Early Militia Roll. — The earliest militia roll now obtainable in Hampshire county is in the possession of Lieutenant John Blue, to whom it descended from his grandfather, Captain John Blue. The roll bears date April 28, 1790, and as that was but a short time after the close of the Revolutionary war it is highly probable that the same company was in existence during that war. From the list of names given below it will be seen that many of the names are still common in this county among the best class of citizens: John Blue, captain; Robert Ross, John Ross, Garrett Blue, William Linton, John Pancake, James Spilman, John Reynolds, John Newman, Andrew Humes, George Glaze, Robert Parker, William Hanson, George Newman, William New man, James Dale, Thomas Cornick, Barton Davis, Abraham Blue, John Williams, Joseph Hall, Peter Parker, Jesse Edwards, William Beakeman, Benjamin Belford, John Elos, Benjamin Swick, Isaac Daiton, John Ross, jr., David Laycock, Jacob Blue, William Skidmore, Samuel Davis, Samuel Newman, George Taylor, Ralph Skidmore, John Walker, William Coughran, Joseph Coughran, John Donalson, William Donalson, Robert Walker, Samuel Walker, Robert Buck, Anthony Buck, Jeremiah Sullivan, Patrick Savage, John Wells, William Corbett, Isaac Johnson, Robert Reynolds, Henry Hinds, Samuel Abernathy, James Halls, James Smought, Simon Pancake, Wheeler Meradeth, Thomas Davis, Joseph Williams, James Starr, Samuel Shrout, William Sheets, William Spilman, James Wood, Abraham Skilmon, Peter Swick, Henry Barber, Peter Williams, John Campbell, Feildon Calmers, Benjamin Neale, Isaac Newman.
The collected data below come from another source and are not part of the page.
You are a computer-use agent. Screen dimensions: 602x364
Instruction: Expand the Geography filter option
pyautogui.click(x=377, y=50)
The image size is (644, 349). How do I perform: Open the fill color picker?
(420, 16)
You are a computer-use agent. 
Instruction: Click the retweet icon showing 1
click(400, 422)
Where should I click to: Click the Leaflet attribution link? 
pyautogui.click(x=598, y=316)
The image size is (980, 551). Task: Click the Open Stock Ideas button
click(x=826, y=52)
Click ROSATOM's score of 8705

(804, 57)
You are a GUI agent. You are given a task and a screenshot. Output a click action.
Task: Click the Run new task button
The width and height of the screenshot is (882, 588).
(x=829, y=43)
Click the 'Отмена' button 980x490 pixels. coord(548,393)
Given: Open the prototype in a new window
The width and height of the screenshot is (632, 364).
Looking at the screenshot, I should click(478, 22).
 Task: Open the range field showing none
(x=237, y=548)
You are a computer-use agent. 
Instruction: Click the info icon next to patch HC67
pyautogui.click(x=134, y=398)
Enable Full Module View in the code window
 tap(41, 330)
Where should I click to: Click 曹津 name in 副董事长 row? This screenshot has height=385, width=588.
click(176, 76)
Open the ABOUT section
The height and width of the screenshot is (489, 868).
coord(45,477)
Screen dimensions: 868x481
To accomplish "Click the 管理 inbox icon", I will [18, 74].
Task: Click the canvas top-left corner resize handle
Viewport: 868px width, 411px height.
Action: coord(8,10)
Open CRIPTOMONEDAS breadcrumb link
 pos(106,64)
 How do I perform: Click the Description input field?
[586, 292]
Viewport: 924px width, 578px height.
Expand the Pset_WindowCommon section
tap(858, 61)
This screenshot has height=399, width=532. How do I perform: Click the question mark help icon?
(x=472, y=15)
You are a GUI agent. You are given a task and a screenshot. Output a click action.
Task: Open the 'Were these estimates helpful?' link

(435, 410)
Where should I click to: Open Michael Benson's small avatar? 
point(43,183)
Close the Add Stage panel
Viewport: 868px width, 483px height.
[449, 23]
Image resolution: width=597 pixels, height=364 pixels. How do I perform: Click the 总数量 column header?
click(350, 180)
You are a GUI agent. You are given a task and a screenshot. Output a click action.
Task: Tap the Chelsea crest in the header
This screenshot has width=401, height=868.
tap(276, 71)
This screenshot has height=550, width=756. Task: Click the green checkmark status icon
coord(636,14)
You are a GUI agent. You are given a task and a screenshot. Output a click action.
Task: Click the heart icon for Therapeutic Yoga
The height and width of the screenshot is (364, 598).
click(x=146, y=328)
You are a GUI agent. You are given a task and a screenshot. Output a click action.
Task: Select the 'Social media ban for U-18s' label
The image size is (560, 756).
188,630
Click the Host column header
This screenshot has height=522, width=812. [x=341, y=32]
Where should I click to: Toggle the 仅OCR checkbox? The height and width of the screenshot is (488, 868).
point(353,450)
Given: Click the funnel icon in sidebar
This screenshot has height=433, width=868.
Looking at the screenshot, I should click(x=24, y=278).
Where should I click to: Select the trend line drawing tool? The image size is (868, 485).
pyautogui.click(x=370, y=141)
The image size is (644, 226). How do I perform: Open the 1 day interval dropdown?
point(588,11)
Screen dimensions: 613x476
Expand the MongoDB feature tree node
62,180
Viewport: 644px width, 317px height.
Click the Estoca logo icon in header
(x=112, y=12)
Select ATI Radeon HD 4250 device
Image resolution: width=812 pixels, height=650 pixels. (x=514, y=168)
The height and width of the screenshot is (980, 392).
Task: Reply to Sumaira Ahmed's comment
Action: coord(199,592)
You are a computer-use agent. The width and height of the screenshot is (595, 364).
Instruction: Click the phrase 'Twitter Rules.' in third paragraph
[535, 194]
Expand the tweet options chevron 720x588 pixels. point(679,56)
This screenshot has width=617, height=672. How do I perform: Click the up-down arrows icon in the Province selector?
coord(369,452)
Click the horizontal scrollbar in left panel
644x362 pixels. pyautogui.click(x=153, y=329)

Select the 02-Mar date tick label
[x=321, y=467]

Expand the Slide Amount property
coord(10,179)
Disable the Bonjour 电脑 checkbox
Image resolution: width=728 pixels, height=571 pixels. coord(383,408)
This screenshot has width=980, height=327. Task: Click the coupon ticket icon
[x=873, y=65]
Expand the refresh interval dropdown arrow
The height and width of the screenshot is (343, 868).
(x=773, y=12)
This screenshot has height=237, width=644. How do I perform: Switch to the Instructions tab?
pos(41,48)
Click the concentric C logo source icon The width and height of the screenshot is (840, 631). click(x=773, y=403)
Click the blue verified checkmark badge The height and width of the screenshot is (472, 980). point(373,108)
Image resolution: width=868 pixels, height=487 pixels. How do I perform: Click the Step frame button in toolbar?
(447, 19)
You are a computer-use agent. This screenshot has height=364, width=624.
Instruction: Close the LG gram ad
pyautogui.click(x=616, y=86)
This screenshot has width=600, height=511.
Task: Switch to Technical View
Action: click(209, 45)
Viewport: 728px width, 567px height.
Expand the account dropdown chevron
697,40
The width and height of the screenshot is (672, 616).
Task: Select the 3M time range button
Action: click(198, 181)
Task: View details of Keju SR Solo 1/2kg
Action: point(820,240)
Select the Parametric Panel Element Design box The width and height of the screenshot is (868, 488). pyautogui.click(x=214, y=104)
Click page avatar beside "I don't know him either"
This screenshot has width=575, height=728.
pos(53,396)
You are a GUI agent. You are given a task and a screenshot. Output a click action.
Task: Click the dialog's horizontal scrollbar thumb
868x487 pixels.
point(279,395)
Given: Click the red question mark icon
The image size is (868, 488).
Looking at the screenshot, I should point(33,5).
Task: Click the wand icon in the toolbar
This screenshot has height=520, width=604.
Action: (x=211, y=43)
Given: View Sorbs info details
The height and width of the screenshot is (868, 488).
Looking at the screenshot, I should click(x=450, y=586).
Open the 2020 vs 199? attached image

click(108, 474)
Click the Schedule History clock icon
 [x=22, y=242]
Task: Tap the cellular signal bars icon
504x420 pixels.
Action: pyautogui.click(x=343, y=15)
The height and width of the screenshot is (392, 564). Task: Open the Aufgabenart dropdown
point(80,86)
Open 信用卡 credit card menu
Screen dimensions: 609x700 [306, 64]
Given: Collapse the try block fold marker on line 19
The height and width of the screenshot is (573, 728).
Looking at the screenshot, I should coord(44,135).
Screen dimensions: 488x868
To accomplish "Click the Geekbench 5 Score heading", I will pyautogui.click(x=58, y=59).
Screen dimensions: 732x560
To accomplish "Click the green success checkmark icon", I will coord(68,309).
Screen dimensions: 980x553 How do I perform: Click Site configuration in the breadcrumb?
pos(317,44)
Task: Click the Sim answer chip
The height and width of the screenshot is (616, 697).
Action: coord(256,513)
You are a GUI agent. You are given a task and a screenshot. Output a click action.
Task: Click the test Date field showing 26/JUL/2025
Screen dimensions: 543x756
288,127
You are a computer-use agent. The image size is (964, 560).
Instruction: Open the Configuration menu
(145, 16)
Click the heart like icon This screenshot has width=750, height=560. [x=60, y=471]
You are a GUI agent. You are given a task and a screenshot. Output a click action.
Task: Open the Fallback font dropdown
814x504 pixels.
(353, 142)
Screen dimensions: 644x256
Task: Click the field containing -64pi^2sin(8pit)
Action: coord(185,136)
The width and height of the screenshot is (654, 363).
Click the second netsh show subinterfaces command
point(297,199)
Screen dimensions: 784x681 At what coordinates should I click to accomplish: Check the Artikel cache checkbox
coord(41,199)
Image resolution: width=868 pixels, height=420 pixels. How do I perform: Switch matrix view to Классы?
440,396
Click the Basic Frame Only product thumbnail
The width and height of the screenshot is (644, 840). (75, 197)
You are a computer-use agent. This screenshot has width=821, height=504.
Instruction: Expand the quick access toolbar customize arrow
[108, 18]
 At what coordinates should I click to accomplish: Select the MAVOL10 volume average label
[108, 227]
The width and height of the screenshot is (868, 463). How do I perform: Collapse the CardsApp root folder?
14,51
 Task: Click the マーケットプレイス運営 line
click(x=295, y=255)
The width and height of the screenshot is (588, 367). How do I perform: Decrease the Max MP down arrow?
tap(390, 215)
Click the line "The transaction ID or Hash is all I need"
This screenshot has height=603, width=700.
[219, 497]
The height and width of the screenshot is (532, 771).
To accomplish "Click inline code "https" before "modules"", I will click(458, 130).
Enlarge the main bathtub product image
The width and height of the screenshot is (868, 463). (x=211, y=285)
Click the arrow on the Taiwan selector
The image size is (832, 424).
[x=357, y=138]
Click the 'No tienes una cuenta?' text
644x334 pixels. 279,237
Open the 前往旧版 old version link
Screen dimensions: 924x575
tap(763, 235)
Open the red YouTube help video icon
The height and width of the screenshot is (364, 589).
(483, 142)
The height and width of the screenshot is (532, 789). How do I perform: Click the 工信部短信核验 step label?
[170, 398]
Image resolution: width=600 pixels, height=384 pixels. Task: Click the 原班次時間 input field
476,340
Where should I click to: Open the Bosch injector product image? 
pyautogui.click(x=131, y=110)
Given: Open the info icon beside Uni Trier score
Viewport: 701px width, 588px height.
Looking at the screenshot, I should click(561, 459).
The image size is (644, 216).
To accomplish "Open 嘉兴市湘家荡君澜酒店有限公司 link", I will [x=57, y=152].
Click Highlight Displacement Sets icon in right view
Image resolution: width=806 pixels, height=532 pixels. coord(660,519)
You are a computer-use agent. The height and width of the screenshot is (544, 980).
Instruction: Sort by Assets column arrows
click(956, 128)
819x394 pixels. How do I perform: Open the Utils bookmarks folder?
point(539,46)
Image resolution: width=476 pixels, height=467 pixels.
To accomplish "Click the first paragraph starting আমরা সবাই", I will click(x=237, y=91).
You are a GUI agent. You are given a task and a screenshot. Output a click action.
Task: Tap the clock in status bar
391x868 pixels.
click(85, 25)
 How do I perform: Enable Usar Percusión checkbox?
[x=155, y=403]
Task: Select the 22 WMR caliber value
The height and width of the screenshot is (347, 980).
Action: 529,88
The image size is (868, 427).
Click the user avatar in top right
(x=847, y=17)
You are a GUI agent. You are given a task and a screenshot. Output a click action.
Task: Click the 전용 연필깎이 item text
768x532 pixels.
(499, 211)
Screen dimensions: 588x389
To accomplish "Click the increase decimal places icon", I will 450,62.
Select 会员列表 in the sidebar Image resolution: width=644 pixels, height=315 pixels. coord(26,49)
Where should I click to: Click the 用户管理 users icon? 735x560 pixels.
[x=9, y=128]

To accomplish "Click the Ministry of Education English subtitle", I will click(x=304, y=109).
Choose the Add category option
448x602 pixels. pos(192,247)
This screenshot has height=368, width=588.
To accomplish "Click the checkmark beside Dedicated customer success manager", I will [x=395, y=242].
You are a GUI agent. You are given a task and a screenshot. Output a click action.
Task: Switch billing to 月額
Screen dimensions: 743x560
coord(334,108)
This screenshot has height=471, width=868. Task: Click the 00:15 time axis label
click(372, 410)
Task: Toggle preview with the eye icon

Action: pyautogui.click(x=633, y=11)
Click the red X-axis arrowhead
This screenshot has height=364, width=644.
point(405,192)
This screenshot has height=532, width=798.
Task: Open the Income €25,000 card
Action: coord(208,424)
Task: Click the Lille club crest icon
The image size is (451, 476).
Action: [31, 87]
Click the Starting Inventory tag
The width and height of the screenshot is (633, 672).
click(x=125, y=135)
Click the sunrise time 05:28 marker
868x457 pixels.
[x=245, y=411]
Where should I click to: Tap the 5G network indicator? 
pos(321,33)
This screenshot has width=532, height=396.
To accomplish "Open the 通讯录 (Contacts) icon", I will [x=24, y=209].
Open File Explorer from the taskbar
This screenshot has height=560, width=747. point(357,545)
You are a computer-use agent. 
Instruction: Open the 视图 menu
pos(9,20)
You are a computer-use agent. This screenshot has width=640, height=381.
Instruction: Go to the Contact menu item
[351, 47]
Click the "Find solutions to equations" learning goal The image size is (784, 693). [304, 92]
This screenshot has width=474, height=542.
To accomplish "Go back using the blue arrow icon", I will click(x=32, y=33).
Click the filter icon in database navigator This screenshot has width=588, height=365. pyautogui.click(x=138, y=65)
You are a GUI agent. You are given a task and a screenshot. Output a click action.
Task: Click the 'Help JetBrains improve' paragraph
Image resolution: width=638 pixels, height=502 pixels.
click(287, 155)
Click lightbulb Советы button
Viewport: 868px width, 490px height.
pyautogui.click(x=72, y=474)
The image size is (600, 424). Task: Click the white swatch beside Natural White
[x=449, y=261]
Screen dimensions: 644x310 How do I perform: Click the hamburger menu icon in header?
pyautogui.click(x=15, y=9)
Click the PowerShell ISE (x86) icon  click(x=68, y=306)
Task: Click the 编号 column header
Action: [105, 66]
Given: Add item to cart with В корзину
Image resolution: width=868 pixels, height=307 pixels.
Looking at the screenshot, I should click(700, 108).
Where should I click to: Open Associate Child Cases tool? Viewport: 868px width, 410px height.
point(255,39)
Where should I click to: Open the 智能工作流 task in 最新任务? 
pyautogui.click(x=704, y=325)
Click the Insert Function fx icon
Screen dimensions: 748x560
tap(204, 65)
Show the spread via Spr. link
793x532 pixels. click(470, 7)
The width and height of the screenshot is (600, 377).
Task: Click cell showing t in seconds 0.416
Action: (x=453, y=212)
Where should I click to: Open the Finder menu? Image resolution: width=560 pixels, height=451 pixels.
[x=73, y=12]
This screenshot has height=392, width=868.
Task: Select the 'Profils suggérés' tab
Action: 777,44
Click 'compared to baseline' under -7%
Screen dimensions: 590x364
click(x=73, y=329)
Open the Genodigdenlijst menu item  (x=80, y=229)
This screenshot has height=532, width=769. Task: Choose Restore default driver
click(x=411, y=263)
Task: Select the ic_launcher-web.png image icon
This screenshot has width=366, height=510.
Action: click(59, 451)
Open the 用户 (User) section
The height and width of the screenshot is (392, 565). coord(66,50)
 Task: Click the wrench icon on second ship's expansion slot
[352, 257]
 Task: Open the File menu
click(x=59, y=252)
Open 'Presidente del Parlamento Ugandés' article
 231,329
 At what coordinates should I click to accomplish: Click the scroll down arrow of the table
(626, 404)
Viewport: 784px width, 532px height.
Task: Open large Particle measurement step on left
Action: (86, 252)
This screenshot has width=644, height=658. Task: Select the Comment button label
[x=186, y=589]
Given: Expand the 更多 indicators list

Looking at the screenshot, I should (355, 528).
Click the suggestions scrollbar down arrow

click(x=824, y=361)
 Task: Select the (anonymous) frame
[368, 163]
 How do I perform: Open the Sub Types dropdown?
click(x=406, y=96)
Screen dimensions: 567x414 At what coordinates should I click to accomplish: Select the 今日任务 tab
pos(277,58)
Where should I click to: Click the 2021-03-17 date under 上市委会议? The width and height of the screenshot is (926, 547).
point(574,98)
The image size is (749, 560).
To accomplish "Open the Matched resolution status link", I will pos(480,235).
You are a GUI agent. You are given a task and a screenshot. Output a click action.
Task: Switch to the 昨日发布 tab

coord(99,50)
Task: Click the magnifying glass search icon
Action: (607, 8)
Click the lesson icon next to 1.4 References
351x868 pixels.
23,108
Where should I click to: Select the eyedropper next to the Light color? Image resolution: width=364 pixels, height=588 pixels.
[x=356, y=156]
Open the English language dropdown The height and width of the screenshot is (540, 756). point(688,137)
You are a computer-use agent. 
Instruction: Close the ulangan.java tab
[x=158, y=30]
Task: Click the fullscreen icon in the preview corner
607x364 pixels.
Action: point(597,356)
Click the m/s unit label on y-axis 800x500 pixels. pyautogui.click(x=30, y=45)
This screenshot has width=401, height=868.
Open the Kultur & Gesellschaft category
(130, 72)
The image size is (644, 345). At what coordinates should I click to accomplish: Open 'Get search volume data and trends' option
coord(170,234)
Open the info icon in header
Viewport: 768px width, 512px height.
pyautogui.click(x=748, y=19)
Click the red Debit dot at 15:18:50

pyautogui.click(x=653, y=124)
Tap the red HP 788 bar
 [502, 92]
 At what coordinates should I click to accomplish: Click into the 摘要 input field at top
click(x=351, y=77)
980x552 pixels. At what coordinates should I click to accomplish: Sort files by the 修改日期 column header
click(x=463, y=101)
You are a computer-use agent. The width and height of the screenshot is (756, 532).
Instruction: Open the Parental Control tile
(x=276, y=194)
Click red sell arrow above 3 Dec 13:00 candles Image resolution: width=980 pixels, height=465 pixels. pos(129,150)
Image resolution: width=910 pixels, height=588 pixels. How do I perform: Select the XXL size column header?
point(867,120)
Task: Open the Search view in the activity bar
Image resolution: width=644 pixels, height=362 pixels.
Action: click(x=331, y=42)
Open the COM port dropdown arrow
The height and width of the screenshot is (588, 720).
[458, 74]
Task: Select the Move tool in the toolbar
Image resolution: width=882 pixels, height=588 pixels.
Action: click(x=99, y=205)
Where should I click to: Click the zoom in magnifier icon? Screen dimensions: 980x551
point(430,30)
It will be seen that four men of the name Newman were members of that company. It is believed that they were brothers of Dr. Robert Newman, but proof of it has not been found. Dr. Newman had five brothers who, with himself, took part in St. Clair's battle with the Indians, north of Cincinnati, the year after the date of the above militia roll, that is in 1791, and five of the brothers were killed.